THe 6502 was an amazing processor. the Apple II was also a 6502. Unlike it's near contemporaries, the 8086 and Z-80 (and 6800), the instruction set was reduced. It had only 2 data registers (A,B) and two 8 bit address registers ( X Y) and fewer complicated ways to branch. Instead it effectively memory mapped the registers by using instructions like, offset Y by A, treat that as an address and get the byte at that location. Because it could do all that in one clock cycle, This effectively gave it 256 memory mapped registers. It also didn't have separate input lines for perifprials, and instead memory mapped those.
Nearly every instruction took a microsecond. Thus while the clock rate was 1 Mhz, it was much faster than a 4 Mhz 8080 series chip since those could take multiple cycles to do one instruction. Few memory chips (mainly static memory) could keep pace with that clock rate so the memory would inject wait states that further slowed the instruction time. The 6502's leisurley microsecond time was well matched to meory speeds. Moreover, on the 6502 only half the clock cycle was used for the memory fetch. This left the other half free for other things to access memory on a regular basis.
The regularity of that free memory access period was super important. it meant you could do two things. First you could backside the video memory access onto that period. On the 8080s using main memory you could often see gltiches on video displays that would happens when the video access was overridden by the CPU access at irregular clock cycles. As a result most 8080 series based video systems used dedicated video card like a CGA or EGA. Hence we had all these ugly character based graphics with slow video access by I/O in the Intel computer world. In the 6502 world, we had main memory mapped graphics. This is why the C64/Amiga/Apple were so much better at games.
This regular clock rate on the main meory had a wonderful side effect. It meant you could use Dynamic memory which was faster, cheaper, denser, and MUCH MUCH lower power than static memory. With the irregular access rates of the 8080 refreshing a page of dynamic memory requird all sorts tricky circuitry that trried to opportunistically find bus idle times to increment the dynamic refresh address, occasionally having to halt the CPU to do an emergency refresh cycle before the millisecond window of memory lifetime expired. As a result, the 8080 seris computers like Cromenco, Imsai, altair and Northstar all had whopper power supplies and big boxes to supply the cooling and current the static memory needed.

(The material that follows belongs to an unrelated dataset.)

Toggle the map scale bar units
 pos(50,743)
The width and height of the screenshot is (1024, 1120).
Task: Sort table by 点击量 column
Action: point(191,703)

So the C64s and Apples were much nicer machines. However they had a reputation of being gaming machines. At the time that didn't mean "high end" like it does now. It mean toys. the Big Iron micros were perceived as bussiness machines.
Oddly that was exactly backwards. But until Visicalc, the bussiness software tended to be written for the 8080 series.
I think it was this memory mapping style rather than formal I/O lines to dedicated cards for periphrials (keyboard decoders, video, etc..) that lead apple to strive for replacing chips with software. they software decoed the serial lines (rather than using USART chips) they soft sectored the floppy drives rather than using dedicated controller chips, etc... And that was what lead to making the macintosh possible: less hardware to fit in the box, lower cost chip count, lower power more efficient power supplies.
Eventually however the megahertz myth made the PCs seem like more powerful machines than the 68000 and powerPC.